<<<<

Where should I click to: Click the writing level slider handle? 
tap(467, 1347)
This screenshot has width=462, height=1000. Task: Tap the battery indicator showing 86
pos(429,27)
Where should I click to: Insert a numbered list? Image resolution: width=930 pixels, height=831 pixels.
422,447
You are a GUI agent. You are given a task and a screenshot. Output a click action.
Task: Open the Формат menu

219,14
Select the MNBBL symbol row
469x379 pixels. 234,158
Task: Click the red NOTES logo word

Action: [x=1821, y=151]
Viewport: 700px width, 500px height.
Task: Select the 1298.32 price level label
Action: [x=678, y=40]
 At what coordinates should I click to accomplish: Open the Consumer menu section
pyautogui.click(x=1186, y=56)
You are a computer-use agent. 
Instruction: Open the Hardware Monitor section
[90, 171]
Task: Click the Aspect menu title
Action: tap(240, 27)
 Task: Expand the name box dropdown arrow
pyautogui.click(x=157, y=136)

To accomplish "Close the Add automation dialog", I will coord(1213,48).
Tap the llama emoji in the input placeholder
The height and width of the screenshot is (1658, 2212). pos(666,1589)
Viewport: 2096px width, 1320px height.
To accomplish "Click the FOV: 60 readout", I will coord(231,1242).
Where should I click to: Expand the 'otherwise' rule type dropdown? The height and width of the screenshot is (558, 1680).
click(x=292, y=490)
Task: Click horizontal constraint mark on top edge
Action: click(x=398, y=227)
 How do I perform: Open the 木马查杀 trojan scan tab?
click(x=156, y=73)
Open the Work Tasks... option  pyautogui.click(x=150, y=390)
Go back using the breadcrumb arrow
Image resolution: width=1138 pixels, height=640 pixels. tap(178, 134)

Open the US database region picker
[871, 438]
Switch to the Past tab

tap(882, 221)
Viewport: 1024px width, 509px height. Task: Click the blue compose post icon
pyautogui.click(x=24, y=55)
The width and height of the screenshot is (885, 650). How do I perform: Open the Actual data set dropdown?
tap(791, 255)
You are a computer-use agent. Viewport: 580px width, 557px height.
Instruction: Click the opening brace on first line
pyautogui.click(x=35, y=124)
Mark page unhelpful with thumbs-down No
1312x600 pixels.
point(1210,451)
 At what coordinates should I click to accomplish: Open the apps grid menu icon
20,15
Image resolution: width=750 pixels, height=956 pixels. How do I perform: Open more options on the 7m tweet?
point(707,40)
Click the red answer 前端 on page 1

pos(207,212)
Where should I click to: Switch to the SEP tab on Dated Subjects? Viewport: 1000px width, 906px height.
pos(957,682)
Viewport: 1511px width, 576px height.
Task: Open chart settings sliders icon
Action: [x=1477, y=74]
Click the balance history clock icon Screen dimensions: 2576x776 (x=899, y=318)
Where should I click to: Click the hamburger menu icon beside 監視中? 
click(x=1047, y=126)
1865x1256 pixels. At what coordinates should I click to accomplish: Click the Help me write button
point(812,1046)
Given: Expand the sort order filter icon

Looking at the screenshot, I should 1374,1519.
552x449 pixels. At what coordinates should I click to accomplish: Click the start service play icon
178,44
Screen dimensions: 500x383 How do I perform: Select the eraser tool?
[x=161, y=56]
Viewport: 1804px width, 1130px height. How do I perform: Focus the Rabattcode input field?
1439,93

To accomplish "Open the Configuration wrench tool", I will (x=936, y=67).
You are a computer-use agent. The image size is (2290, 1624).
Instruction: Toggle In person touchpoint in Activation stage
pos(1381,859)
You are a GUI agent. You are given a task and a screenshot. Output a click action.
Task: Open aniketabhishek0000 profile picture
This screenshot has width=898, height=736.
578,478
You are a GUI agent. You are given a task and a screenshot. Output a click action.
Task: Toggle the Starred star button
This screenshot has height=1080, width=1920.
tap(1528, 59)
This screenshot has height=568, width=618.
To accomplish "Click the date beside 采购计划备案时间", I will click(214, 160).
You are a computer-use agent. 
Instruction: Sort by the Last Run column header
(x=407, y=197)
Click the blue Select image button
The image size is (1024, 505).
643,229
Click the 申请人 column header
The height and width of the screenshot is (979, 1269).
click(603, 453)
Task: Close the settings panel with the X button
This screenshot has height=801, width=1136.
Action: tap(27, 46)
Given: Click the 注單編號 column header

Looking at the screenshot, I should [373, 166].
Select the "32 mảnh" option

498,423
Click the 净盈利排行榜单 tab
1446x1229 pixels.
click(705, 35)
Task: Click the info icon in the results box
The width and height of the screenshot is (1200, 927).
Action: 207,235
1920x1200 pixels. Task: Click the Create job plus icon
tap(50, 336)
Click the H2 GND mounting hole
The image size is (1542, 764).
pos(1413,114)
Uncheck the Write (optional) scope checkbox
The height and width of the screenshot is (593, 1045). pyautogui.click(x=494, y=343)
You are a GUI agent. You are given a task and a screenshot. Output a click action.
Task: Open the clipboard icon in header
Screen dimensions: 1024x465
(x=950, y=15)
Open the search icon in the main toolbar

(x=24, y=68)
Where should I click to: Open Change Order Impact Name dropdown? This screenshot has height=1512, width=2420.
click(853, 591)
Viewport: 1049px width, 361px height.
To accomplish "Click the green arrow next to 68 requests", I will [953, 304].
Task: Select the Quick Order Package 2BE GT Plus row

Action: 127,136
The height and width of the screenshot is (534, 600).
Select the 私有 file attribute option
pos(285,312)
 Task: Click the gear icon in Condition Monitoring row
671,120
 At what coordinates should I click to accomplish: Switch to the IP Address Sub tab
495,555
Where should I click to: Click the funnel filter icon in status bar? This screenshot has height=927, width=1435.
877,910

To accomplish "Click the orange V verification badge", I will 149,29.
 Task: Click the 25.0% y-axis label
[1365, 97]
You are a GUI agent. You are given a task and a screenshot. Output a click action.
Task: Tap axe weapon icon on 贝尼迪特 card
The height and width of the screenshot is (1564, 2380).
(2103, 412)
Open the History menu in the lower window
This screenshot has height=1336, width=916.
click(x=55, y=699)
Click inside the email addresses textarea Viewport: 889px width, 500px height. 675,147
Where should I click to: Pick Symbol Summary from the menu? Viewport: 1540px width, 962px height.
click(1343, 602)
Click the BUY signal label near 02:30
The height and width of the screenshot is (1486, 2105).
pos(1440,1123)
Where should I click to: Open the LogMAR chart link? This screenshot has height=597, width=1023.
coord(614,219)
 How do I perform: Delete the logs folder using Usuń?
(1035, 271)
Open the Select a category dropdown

>>>>

Set problem
Count the lines in the material above that contain the word "blue", and give only that number.

Complete output
2